:: Input records

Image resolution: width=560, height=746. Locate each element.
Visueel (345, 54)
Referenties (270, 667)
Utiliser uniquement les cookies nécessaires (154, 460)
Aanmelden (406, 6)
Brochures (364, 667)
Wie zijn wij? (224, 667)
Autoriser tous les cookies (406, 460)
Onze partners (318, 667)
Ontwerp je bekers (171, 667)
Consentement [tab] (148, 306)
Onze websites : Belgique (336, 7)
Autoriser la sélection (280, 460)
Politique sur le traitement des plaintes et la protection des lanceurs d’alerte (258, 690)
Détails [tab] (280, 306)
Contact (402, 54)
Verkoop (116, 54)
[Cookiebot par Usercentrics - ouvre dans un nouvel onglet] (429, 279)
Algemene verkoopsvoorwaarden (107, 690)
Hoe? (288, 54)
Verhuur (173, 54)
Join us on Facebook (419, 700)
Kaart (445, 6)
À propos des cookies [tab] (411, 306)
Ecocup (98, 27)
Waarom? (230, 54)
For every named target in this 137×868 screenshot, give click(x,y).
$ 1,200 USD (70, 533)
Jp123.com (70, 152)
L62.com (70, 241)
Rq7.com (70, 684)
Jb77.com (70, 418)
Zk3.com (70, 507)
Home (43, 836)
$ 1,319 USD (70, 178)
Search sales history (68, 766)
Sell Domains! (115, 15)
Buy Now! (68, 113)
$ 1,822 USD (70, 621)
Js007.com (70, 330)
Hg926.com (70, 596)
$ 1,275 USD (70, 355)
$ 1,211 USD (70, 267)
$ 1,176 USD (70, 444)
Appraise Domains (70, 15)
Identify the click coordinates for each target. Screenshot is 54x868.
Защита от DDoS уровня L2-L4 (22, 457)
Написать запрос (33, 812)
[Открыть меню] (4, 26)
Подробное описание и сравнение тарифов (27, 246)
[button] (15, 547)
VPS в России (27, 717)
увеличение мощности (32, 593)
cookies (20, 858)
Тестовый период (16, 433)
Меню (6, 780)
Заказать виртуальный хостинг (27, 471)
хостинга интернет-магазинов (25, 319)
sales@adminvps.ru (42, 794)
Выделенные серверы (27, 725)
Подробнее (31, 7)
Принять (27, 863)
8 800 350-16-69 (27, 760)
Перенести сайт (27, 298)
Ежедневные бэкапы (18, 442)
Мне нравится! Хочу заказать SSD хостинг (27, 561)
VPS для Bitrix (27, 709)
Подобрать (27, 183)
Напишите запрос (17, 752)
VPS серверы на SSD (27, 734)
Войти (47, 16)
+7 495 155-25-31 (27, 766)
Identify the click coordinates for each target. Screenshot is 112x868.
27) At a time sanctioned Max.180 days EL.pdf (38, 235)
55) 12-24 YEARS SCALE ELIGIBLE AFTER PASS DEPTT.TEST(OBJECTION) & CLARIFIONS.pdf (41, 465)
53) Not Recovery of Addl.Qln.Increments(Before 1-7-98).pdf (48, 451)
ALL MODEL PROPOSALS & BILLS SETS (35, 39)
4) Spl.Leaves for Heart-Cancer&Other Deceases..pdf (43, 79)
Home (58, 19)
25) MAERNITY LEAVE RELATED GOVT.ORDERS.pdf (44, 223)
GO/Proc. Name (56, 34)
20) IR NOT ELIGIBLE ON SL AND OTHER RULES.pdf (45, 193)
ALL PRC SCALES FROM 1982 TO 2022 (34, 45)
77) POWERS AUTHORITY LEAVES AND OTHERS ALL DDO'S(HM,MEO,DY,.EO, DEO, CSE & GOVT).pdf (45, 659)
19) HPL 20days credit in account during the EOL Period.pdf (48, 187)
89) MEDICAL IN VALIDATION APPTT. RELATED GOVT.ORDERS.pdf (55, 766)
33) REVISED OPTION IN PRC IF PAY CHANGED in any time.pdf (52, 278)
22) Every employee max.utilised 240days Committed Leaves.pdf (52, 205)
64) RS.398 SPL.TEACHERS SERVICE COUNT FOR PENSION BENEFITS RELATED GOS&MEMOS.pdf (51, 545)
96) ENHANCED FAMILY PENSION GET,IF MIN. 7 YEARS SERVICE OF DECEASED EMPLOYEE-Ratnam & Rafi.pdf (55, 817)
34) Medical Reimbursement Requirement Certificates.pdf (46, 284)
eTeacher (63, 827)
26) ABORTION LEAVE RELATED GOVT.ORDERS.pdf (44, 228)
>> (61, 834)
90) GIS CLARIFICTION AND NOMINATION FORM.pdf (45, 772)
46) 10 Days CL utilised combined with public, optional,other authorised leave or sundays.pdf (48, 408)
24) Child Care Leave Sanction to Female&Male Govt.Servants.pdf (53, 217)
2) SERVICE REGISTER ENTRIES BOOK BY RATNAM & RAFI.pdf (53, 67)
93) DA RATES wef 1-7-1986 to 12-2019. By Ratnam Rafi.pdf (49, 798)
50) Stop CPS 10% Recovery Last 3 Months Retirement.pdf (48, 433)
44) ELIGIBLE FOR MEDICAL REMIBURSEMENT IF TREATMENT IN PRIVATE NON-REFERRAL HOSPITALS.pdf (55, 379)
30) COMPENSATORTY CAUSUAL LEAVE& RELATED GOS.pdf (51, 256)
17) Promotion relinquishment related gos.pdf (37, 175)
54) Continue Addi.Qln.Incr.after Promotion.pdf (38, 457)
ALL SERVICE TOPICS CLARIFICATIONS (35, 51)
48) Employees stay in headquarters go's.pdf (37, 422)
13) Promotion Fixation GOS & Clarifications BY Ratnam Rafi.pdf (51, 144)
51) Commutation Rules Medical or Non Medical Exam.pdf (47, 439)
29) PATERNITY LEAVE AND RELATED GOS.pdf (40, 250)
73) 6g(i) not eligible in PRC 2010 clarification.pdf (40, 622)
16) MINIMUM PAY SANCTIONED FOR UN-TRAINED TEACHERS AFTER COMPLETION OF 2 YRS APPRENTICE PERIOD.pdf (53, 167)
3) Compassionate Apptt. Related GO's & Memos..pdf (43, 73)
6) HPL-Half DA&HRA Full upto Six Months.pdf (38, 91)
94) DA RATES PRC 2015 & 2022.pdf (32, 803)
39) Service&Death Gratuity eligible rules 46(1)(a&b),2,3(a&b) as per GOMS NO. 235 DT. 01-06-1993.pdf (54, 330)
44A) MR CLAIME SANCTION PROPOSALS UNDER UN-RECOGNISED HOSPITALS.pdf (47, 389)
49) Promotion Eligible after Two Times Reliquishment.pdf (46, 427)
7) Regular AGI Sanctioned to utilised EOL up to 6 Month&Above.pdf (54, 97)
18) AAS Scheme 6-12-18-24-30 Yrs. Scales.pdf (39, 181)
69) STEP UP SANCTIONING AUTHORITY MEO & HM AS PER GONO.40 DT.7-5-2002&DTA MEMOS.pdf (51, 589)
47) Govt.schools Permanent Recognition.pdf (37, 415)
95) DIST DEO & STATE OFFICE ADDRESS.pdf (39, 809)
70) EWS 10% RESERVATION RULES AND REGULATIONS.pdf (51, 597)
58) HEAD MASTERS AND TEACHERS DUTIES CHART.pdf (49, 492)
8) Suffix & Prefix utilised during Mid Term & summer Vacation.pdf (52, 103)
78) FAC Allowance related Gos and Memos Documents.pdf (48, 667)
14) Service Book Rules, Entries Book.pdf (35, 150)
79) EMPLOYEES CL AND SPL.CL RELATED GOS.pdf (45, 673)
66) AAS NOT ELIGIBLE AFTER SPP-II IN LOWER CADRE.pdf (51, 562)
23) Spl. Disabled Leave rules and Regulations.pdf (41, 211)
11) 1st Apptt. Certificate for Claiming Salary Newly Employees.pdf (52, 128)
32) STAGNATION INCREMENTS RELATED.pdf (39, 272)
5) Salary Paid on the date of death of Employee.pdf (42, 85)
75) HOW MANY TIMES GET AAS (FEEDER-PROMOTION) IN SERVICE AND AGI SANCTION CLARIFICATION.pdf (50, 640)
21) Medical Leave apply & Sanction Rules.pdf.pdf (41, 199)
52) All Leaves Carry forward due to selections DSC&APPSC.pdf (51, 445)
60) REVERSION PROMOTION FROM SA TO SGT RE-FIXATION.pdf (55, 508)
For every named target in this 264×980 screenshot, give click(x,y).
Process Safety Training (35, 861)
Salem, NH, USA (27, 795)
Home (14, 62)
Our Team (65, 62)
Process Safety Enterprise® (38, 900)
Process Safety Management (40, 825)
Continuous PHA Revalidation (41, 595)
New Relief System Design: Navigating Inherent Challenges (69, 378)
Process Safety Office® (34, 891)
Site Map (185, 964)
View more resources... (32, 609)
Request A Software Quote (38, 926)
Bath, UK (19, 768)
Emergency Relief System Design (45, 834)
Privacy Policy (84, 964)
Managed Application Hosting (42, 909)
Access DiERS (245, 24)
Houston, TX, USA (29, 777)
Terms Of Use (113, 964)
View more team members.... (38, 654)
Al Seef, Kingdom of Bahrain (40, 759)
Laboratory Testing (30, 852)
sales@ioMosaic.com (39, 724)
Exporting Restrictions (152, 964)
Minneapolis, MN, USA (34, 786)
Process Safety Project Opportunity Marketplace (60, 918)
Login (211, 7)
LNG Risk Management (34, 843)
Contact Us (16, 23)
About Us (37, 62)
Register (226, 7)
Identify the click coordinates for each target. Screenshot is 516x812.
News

::::

=== What the task asks ===
Copy out verbatim the lines of the material starting with the line that contains "Принять (27, 863)" and continuing through the line that contains "2) SERVICE REGISTER".

=== Exercise solution ===
Принять (27, 863)
8 800 350-16-69 (27, 760)
Перенести сайт (27, 298)
Ежедневные бэкапы (18, 442)
Мне нравится! Хочу заказать SSD хостинг (27, 561)
VPS для Bitrix (27, 709)
Подобрать (27, 183)
Напишите запрос (17, 752)
VPS серверы на SSD (27, 734)
Войти (47, 16)
+7 495 155-25-31 (27, 766)
Identify the click coordinates for each target. Screenshot is 112x868.
27) At a time sanctioned Max.180 days EL.pdf (38, 235)
55) 12-24 YEARS SCALE ELIGIBLE AFTER PASS DEPTT.TEST(OBJECTION) & CLARIFIONS.pdf (41, 465)
53) Not Recovery of Addl.Qln.Increments(Before 1-7-98).pdf (48, 451)
ALL MODEL PROPOSALS & BILLS SETS (35, 39)
4) Spl.Leaves for Heart-Cancer&Other Deceases..pdf (43, 79)
Home (58, 19)
25) MAERNITY LEAVE RELATED GOVT.ORDERS.pdf (44, 223)
GO/Proc. Name (56, 34)
20) IR NOT ELIGIBLE ON SL AND OTHER RULES.pdf (45, 193)
ALL PRC SCALES FROM 1982 TO 2022 (34, 45)
77) POWERS AUTHORITY LEAVES AND OTHERS ALL DDO'S(HM,MEO,DY,.EO, DEO, CSE & GOVT).pdf (45, 659)
19) HPL 20days credit in account during the EOL Period.pdf (48, 187)
89) MEDICAL IN VALIDATION APPTT. RELATED GOVT.ORDERS.pdf (55, 766)
33) REVISED OPTION IN PRC IF PAY CHANGED in any time.pdf (52, 278)
22) Every employee max.utilised 240days Committed Leaves.pdf (52, 205)
64) RS.398 SPL.TEACHERS SERVICE COUNT FOR PENSION BENEFITS RELATED GOS&MEMOS.pdf (51, 545)
96) ENHANCED FAMILY PENSION GET,IF MIN. 7 YEARS SERVICE OF DECEASED EMPLOYEE-Ratnam & Rafi.pdf (55, 817)
34) Medical Reimbursement Requirement Certificates.pdf (46, 284)
eTeacher (63, 827)
26) ABORTION LEAVE RELATED GOVT.ORDERS.pdf (44, 228)
>> (61, 834)
90) GIS CLARIFICTION AND NOMINATION FORM.pdf (45, 772)
46) 10 Days CL utilised combined with public, optional,other authorised leave or sundays.pdf (48, 408)
24) Child Care Leave Sanction to Female&Male Govt.Servants.pdf (53, 217)
2) SERVICE REGISTER ENTRIES BOOK BY RATNAM & RAFI.pdf (53, 67)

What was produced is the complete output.